Este ano foi péssimo para os cinéfilos. Entenda-se por cinéfilos as pessoas que ainda gostam de se fechar com pessoas estranhas em uma sala escura, a fim de assistir a uma projeção. Muitíssimos filmes ruins. Acho que os melhores – e estes foram realmente excelentes – foram Regras da Vida, Magnólia, Assédio, Os Cinco Sentidos e Wintersleepers.

Não sei porque antecipei em 3 dias a remessa deste mail, ainda mais depois de saber que entrou um “novo” filme (1998) do Hartley na cidade.

O significado as notas:

5 – Não de deixe de ver
4 – Muito bom
3 – Vale a tentativa
2 – Medíocre
1 – Uma bomba
0 – Além de bomba, mal intencionado

Feliz ano novo. Milton.

Ano 2001:

Caros Amigos.

Pontualmente distribuída pelo quinto ano consecutivo, aí está a atualização da aguardada (?) e cada vez mais célebre (…) relação de filmes do Milton.

O ano cinematográfico de 2001 não teve nada a ver com o de 2000. Houve muitos filmes bons. Neste ano, farei um curtíssimo comentário sobre os melhores que vi. Quem discordar de mim sabe o que fazer. Espero que as discussões deste ano sejam tão divertidas quanto as ocorridas após as listas dos anos anteriores.

Os que mais gostei foram estes:

1. Dançando no Escuro: aqueles que são hostis aos caras do Dogma 95 terão que me desculpar. Foi o filme mais original que vi em muitos anos.

2. Poucas e Boas: quem não morreu de rir na cena em que Sean Penn encontra o verdadeiro Django Reinhardt? Um dos melhores de Woody Allen.

3. Traffic: este filme perdeu o Oscar para quem mesmo?

4. As Confissões de Henry Fool: junto com Infiel, o melhor de 2001. Um belíssimo filme sobre a amizade. Uma pena que só umas 100 pessoas o viram em Porto Alegre. Quem de vocês viu? Se tiver em vídeo ou DVD, aluguem-no logo.

5. Infiel: o filme perfeito. Texto, atores, sinceridade, realismo. Um filme sobre a necessidade de ferir o outro.

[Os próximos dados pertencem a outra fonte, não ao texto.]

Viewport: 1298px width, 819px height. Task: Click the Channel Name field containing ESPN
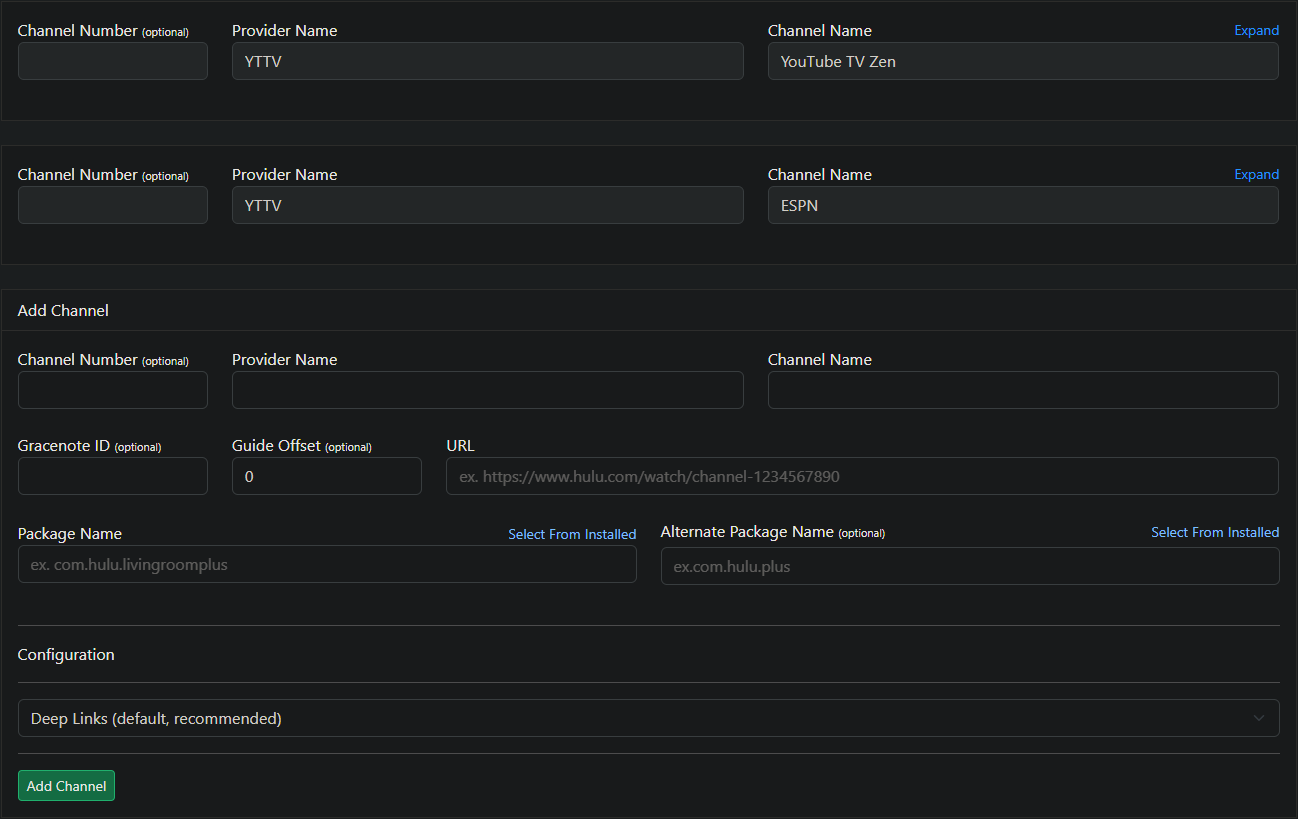[1022, 205]
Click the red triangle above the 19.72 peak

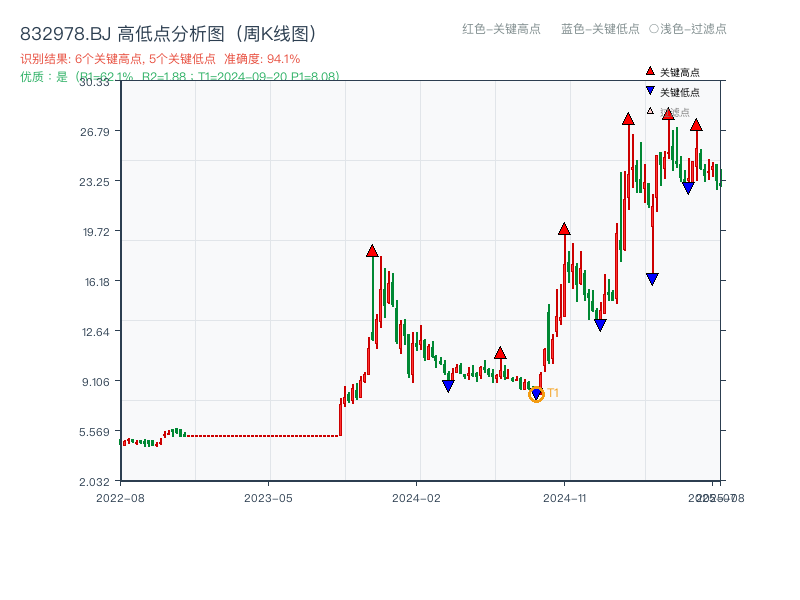pyautogui.click(x=564, y=229)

6. Código Desconhecido: foi visto por 10 pessoas no cofre do Santander. Só foi passou uma vez em Porto Alegre. Em São Paulo, ficou dois meses. Um filme demolidor sobre a violência racial na França.
7. Benvindos: Tão terno, humano e engraçado… Uma bela sobremesa.

8. Harry chegou para ajudar: Um brilhante filme todo baseado em O Terceiro Tiro (The TROUBLE with HARRY) de Hitchcock. Este Harry passa todo o filme dizendo não tem problemas, o de Hitch era o próprio problema. Este gera defuntos, o de Hitch é um defunto. Repentinamente, as pessoas deste filme começam a recitar as falas do filme de Hitch, só que no negativo. No final, os filmes acabam iguais, com gente feliz e os Harrys mortos. Pura diversão!

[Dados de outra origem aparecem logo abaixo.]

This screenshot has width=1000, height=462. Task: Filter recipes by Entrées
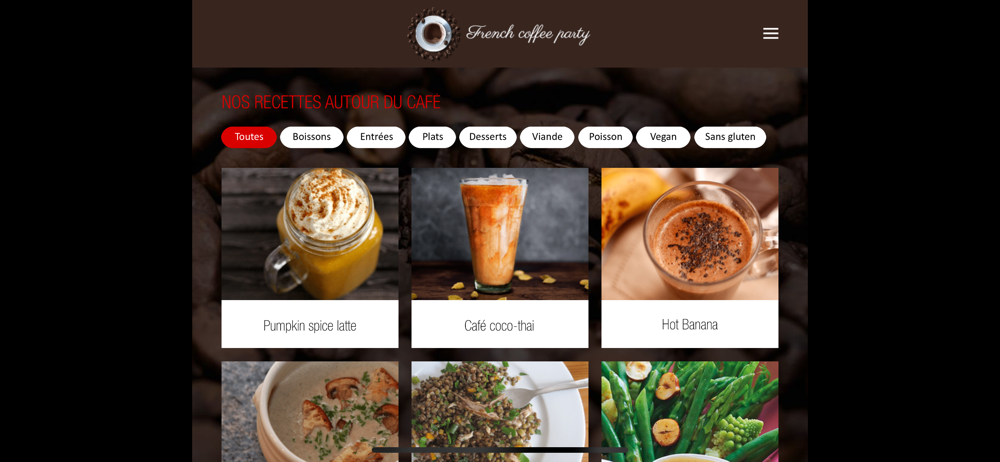coord(376,137)
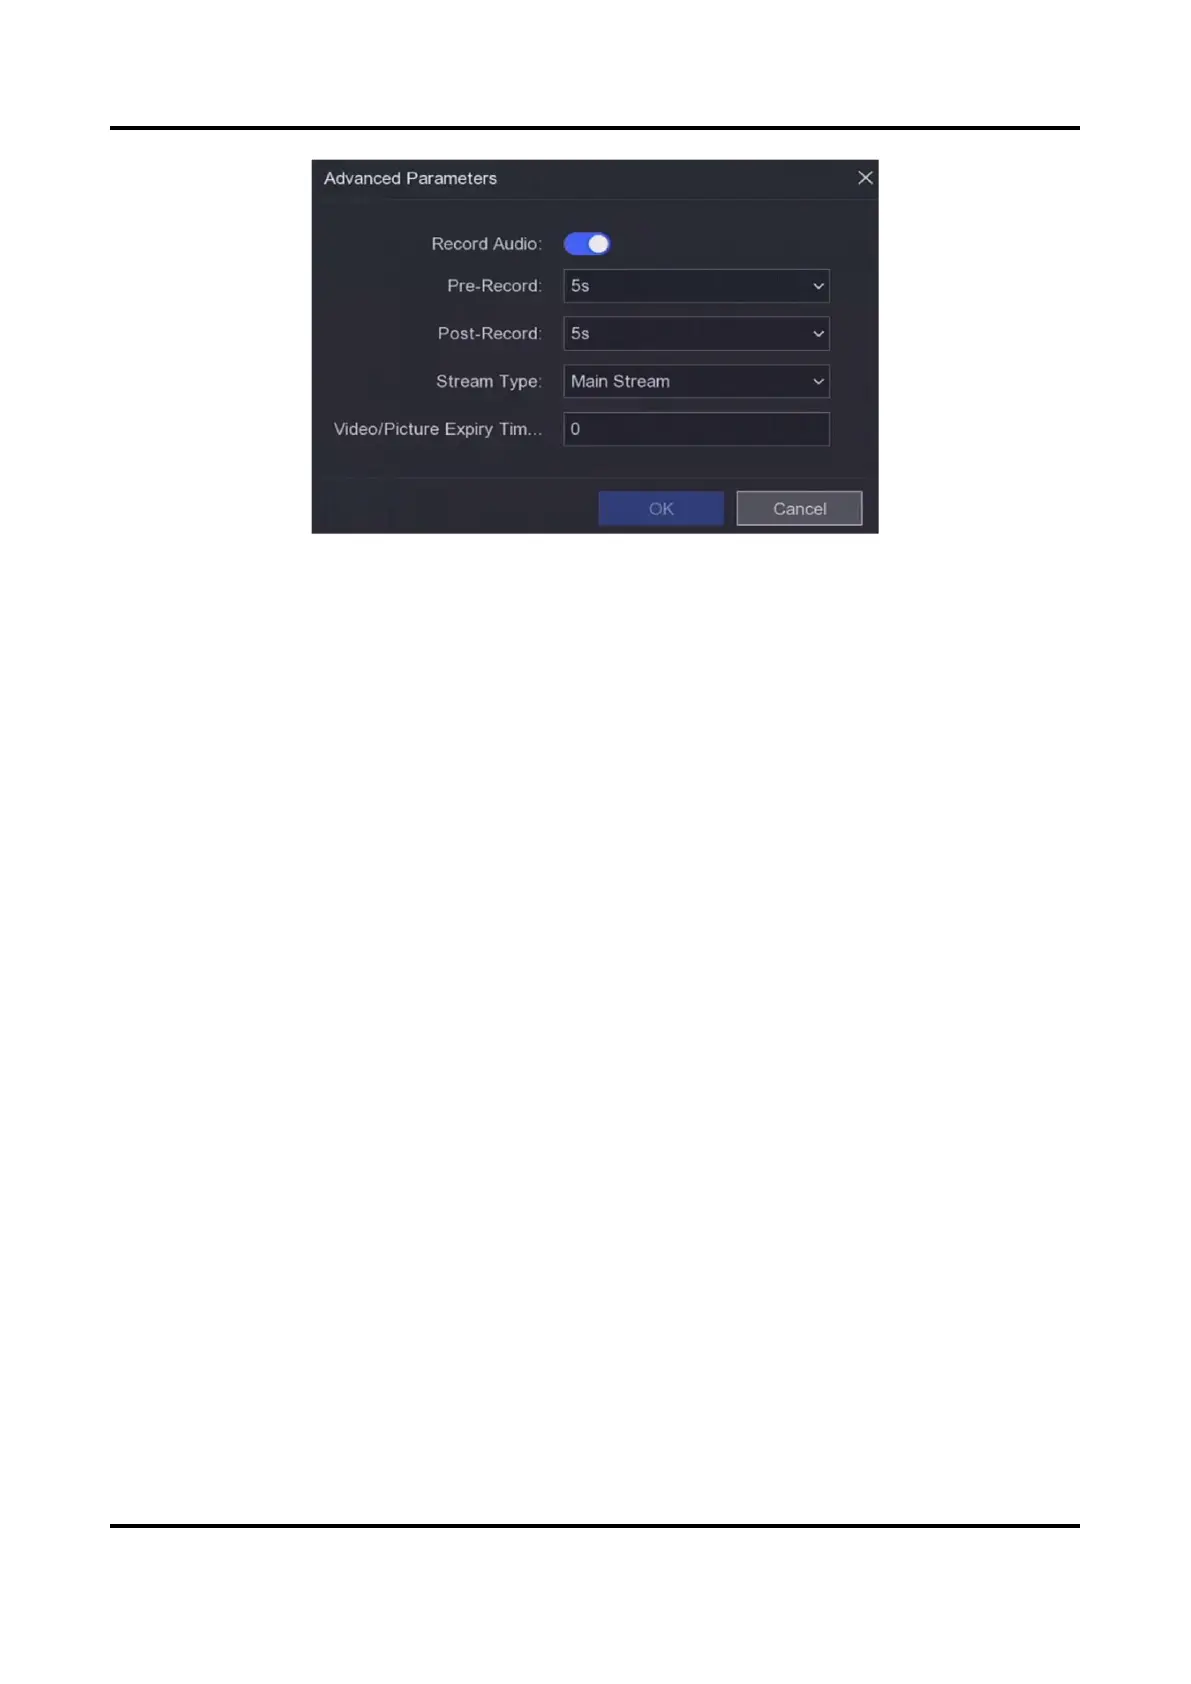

9. Inteligência Artificial: Ah, fala sério! O filme é ótimo de cabo a rabo. Gostei até do final, com aquela lombriga citando A Montanha Mágica de Thomas Mann.

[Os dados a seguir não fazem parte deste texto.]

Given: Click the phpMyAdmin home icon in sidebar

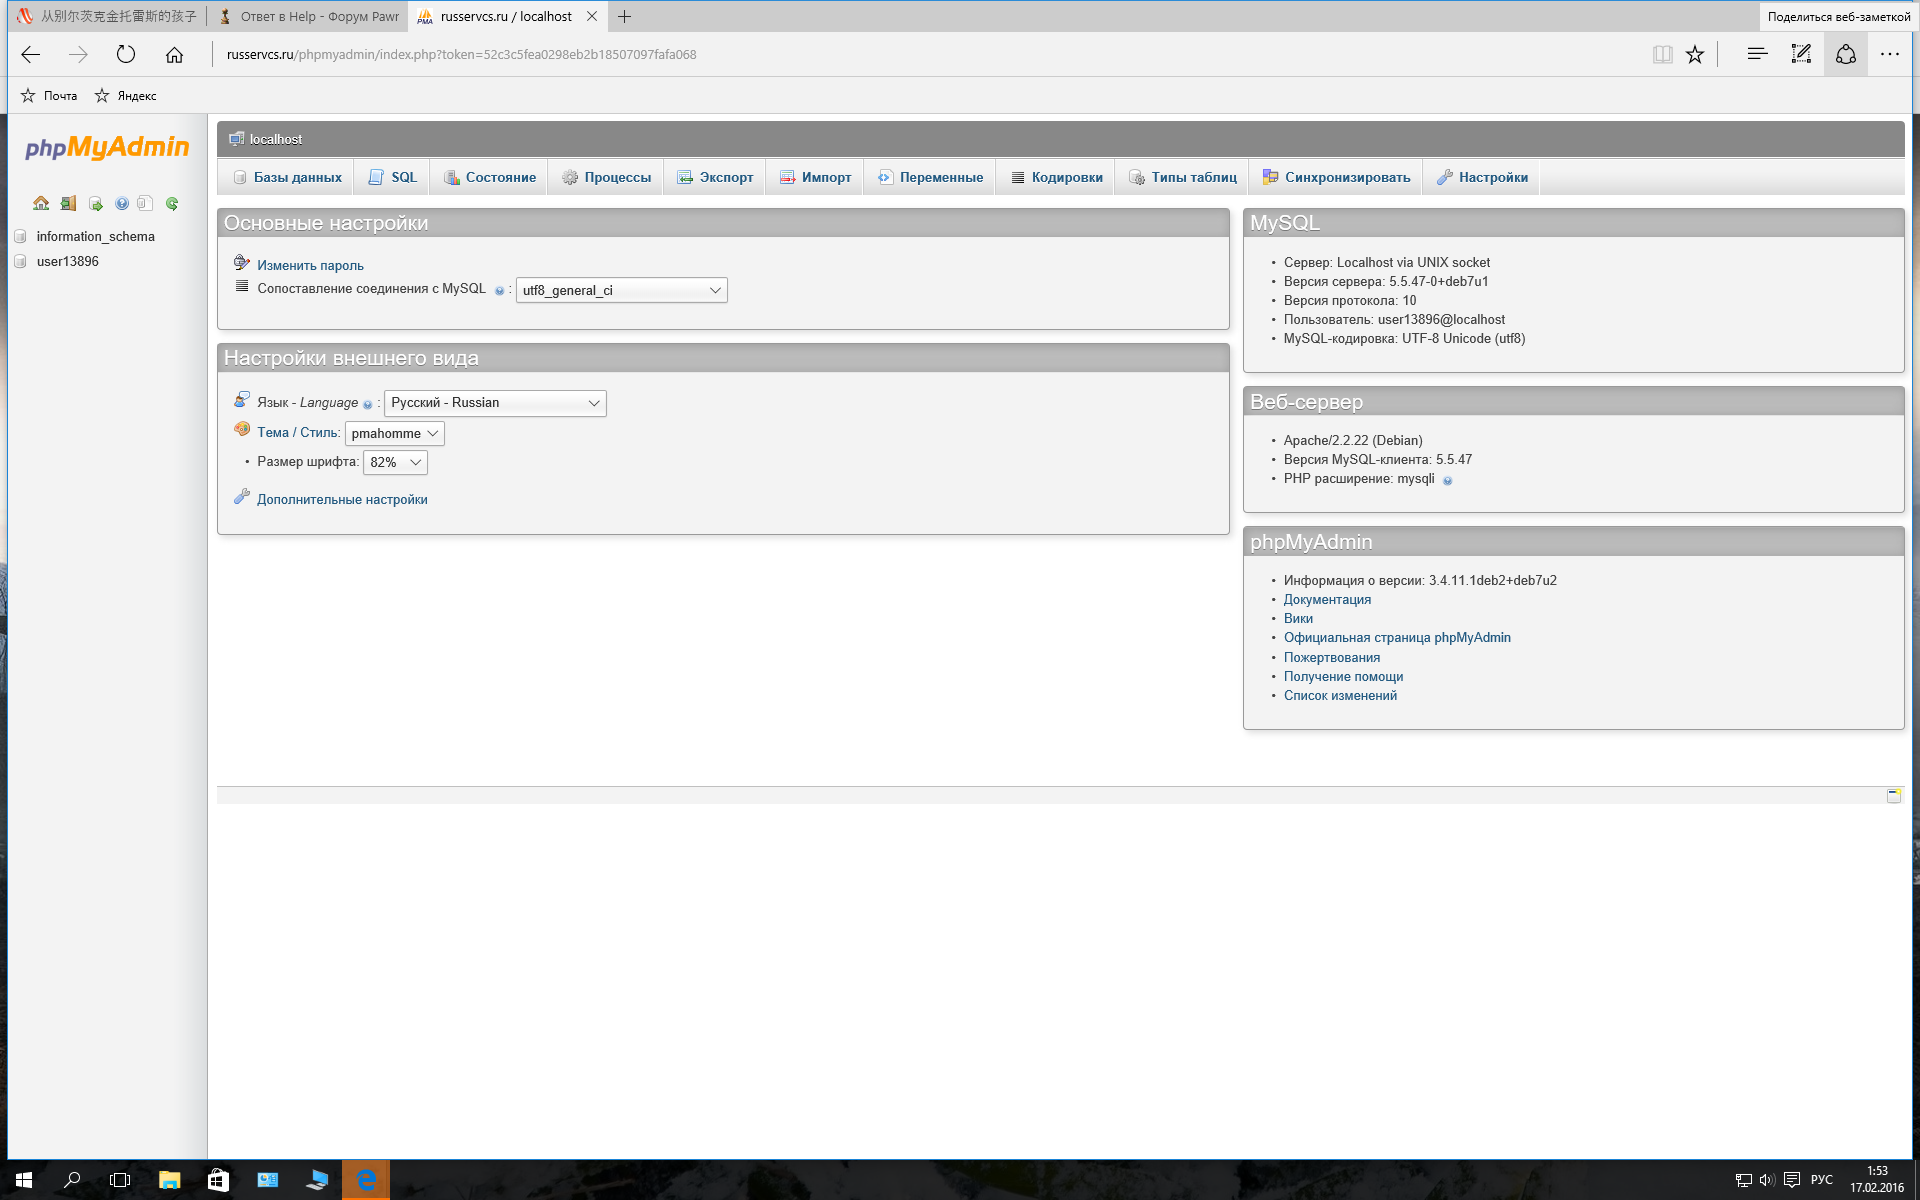Looking at the screenshot, I should click(41, 203).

10. Uma Relação Pornográfica: outro filme perfeito. Alguém imagina o que eles faziam no hotel?

11. Os Outros: junto com o Harry, a melhor diversão do ano.

Chega de conversa! Voltando à vaca fria, em anexo está uma tabelinha do Word com o ano em que vi o filme, o nome, o diretor e a nota que dei a ele. Elas significam mais ou menos isto:

5 – Não de deixe de ver
4 – Muito bom
3 – Vale a tentativa
2 – Medíocre
1 – Uma bomba
0 – Além de bomba, mal intencionado

Feliz ano novo. Milton.

Ano 2002:

Lista de Filmes do Milton 2002.

Aqui está, pelo sexto ano consecutivo, a aguardada (já recebi e-mails perguntando sobre a continuidade da dita cuja), festejada (?), célebre (!) e principalmente inevitável lista de filmes do Milton. Foi um ano de grandes filmes europeus, especialmente franceses. Estes dias, navegando na Internet, descobri uma lista de melhores filmes de 2002 feita por Woody Allen. Sei que é sempre bom e desonesto solicitar auxílio de uma grife destas para avalizar nossas escolhas, mas os filmes que me impressionaram estavam lá, um atrás do outro: O Gosto dos Outros, Fale com Ela, Amélie Poulain, Italiano para Principiantes, Um Casamento à Indiana, etc. Não tem como errar.

Com a proliferação de novas salas de cinema em Porto Alegre – o que é ótimo -, não dá para ver tudo o que há. Mesmo tendo visto mais de 90 filmes este ano, fiquei aquém do que gostaria. Antes de (re) explicar a lista em anexo, vamos aos melhores de 2002, segundo este que vos escreve. Em 2000, coloquei apenas 5 entre os melhores; em 2001, foram 11 e, neste ano, 15.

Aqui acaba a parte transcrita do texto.